Dick Tracy Meets Gruesome continues the ever so slow cycle of giving this series more of a comic strip approach that would appear to its core demographic of teen and pre-teen boys. Karloff is excellent as usual as the creepy, disturbing gangster and looks absolutely menacing at times as he hides in the shadows and tosses evidence and cadavers into a furnace to hide his tracks. Knaggs (who also appeared in Dick Tracy’s Dilemma) is also surprisingly good as Gruesome’s assistant and displays a combination of fear of Gruesome and menace against just about everybody else and is effective in the role. The play on names famous in the comic strip is finally displayed in full force—there is college professor A. Tomic, lab assistant I.M. Learned, and taxidermist V. Stuffum—and the cheese factor is a welcome addition to a series that should have incorporated this from the beginning. The film also has several great comedic scenes that gives the film a more entertaining feel than the straight man approach of the first two films: the scene at one of the bank robberies where Tess Trueheart (Gwynne) pretends to be frozen while snooping around the bank is entertaining, plus the scene in the taxidermy office where Patton is “held hostage” by a stuffed bear is comical. The best one-liner in the series is also uttered when Patton expresses frustration about Gruesome’s elusiveness when he exclaims “I tell you, if I didn’t know better I’d swear we were doing business with Boris Karloff!” Also, Tracy is portrayed as the beyond reproach hero and Patton is presented in a more bumbling approach, which is more faithful to the source material. The results are a more entertaining and fun production that combines the action and excitement with the occasional light humor missing in the first two films.

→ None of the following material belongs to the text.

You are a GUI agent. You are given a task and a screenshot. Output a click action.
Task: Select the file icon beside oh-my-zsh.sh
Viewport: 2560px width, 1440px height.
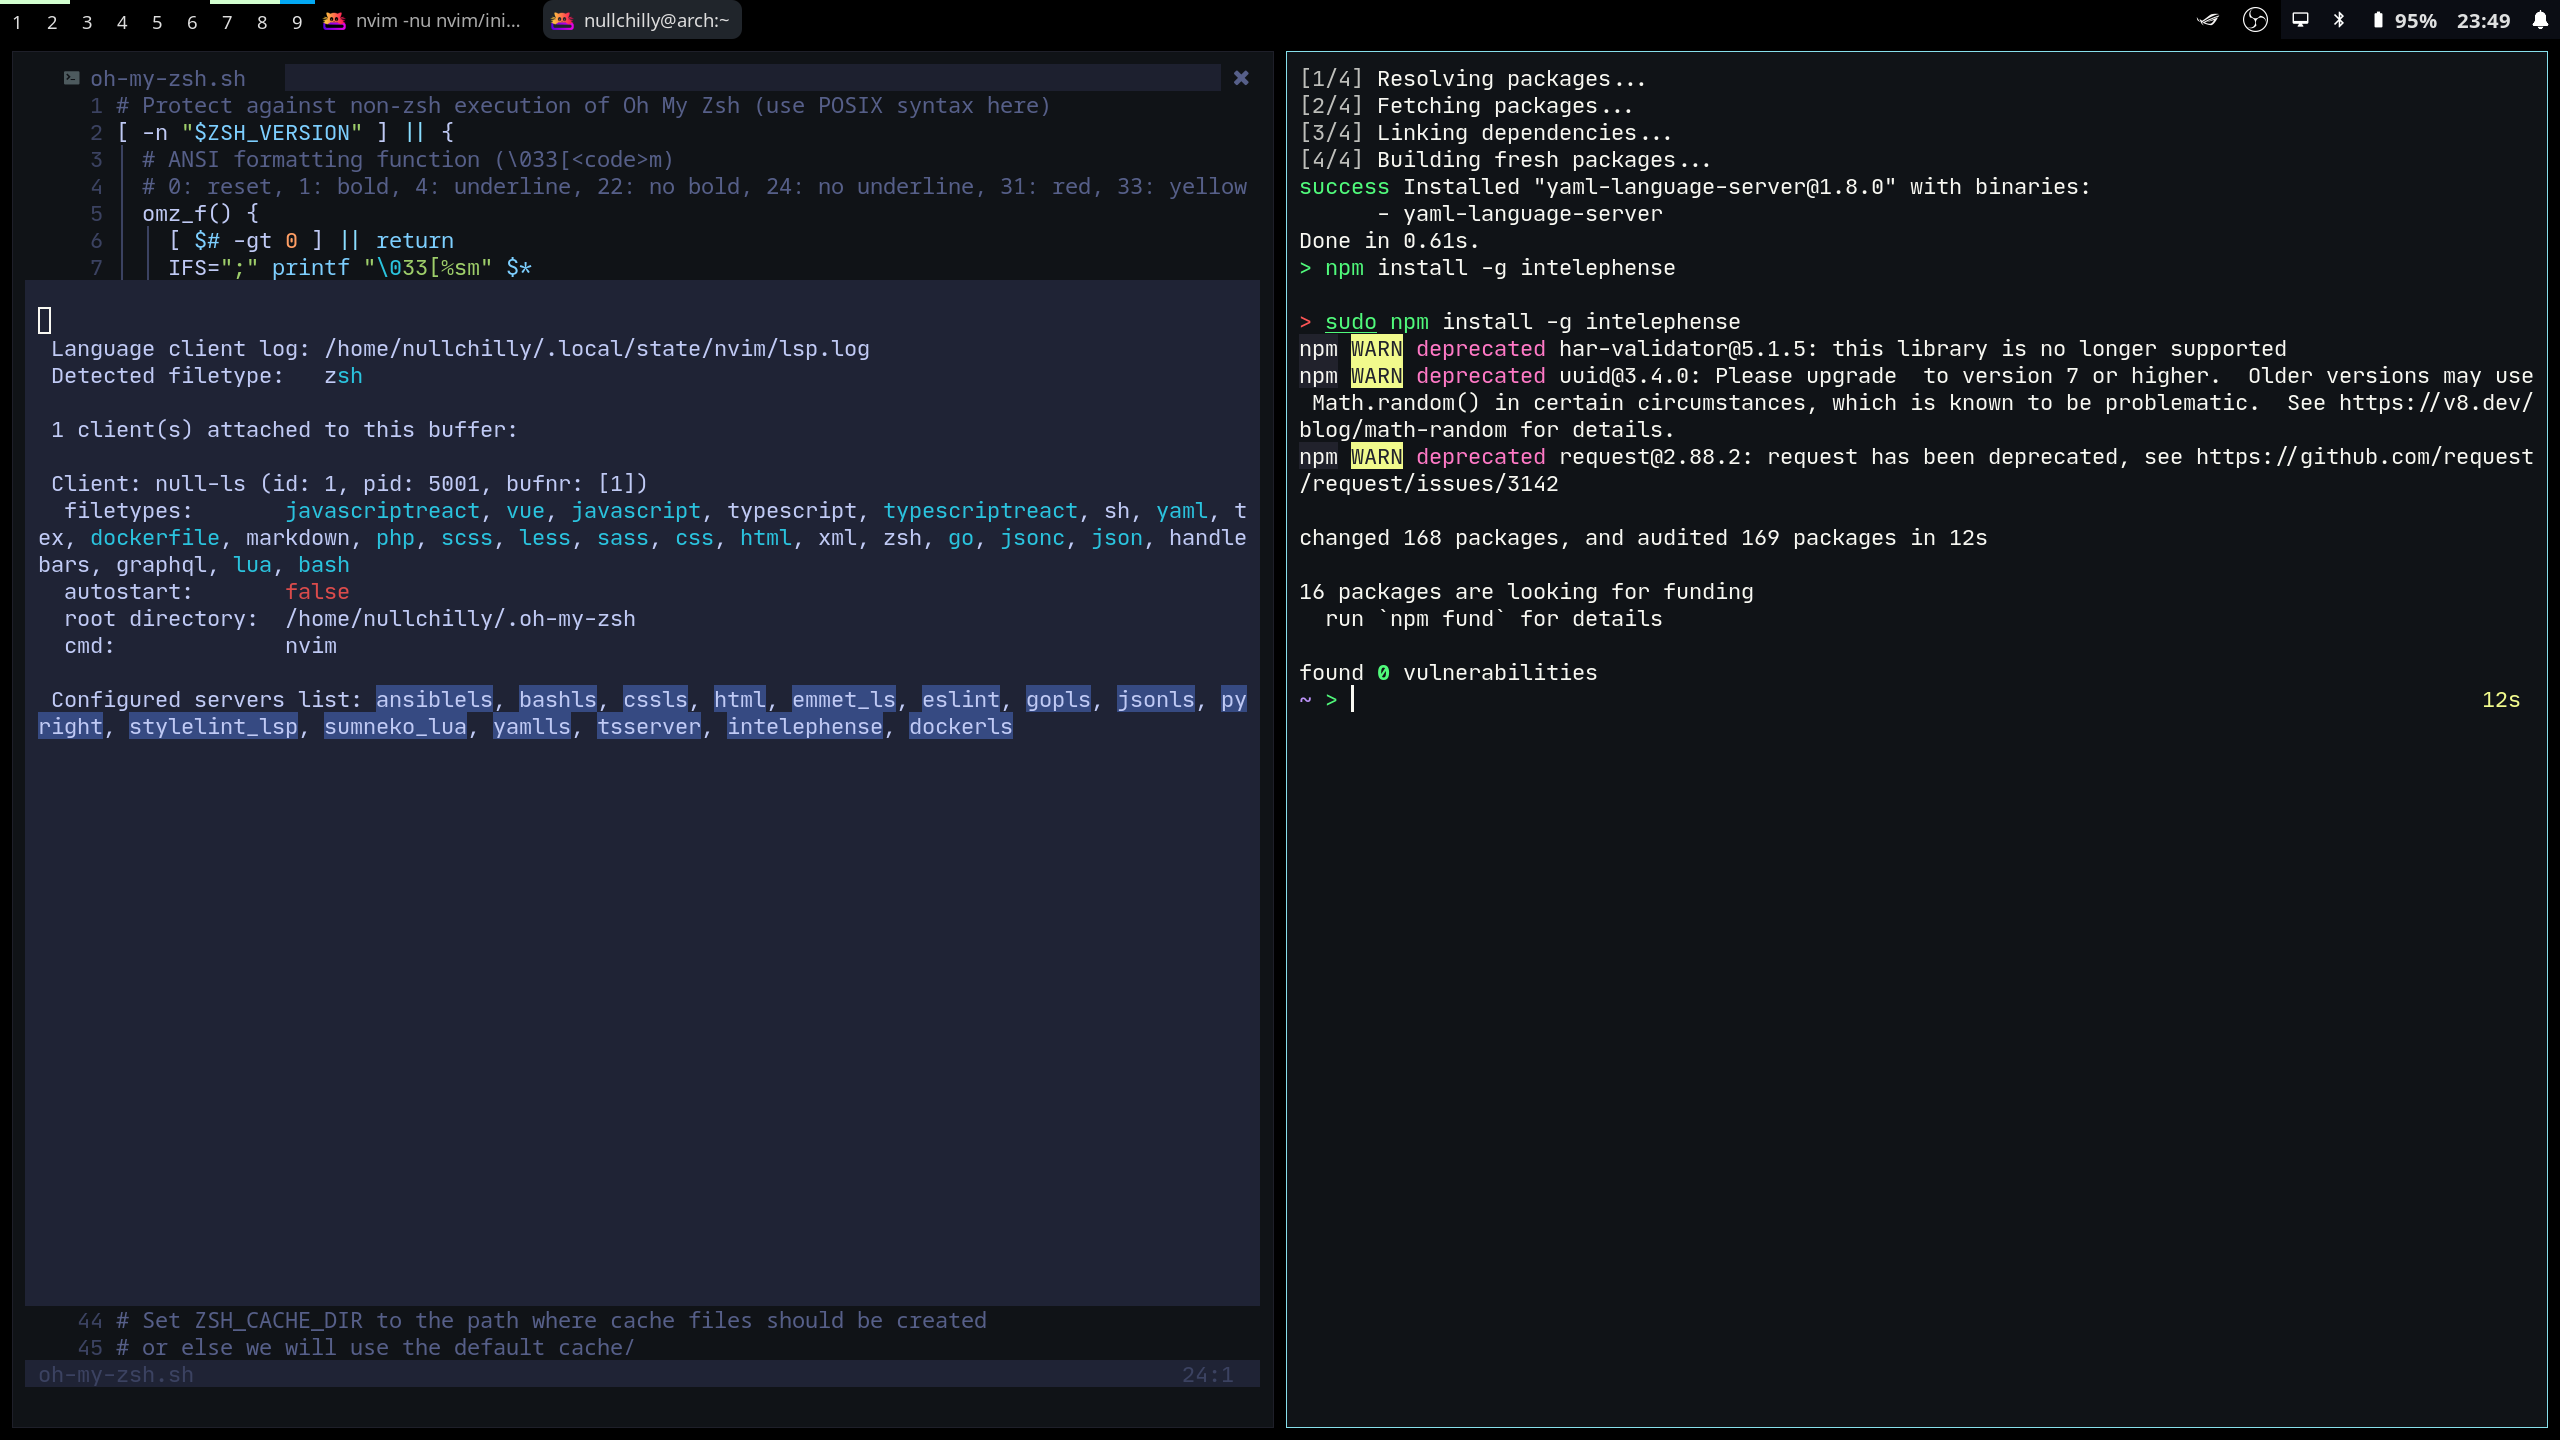click(71, 77)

Despite releasing the best of the four films, many die-hard fans were already turned off from disappointing previous efforts and as a result the series was finally declared dead and buried by RKO. A short-lived ABC-TV series starring Byrd (who unfortunately was now typecast as the famous detective) aired from 1951-52 when a massive heart attack prematurely ended Byrd’s life and therefore the series. Latell was also typecast as the not-so-bright assistant for the rest of his acting career and played mostly uncredited roles in B-films until he passed away in 1967. Gwynne had her best roles behind her by this time although she did star in the memorable ultra low budget Teenage Monster in 1958. Other than a couple Saturday morning efforts and a failed television pilot, Dick Tracy did not appear on celluloid for almost 40 years after the ABC show until 1990 when Warren Beatty made the more famous film entry Dick Tracy. Comic book artist turned director Frank Miller is developing a new Dick Tracy film in more of a Sin City vibe that should see the light of day sometime around 2014. In the meantime, Dick Tracy Meets Gruesome is an entertaining entry in the gumshoe’s legacy and should be watched by fans of the strip as well as other comic book geeks who understand that super powers does not necessarily means being able to fly or bend steel girders with the mind. There is a boxed set called The Dick Tracy Collection that contains all four films for those who want to spend an afternoon watching the entire series.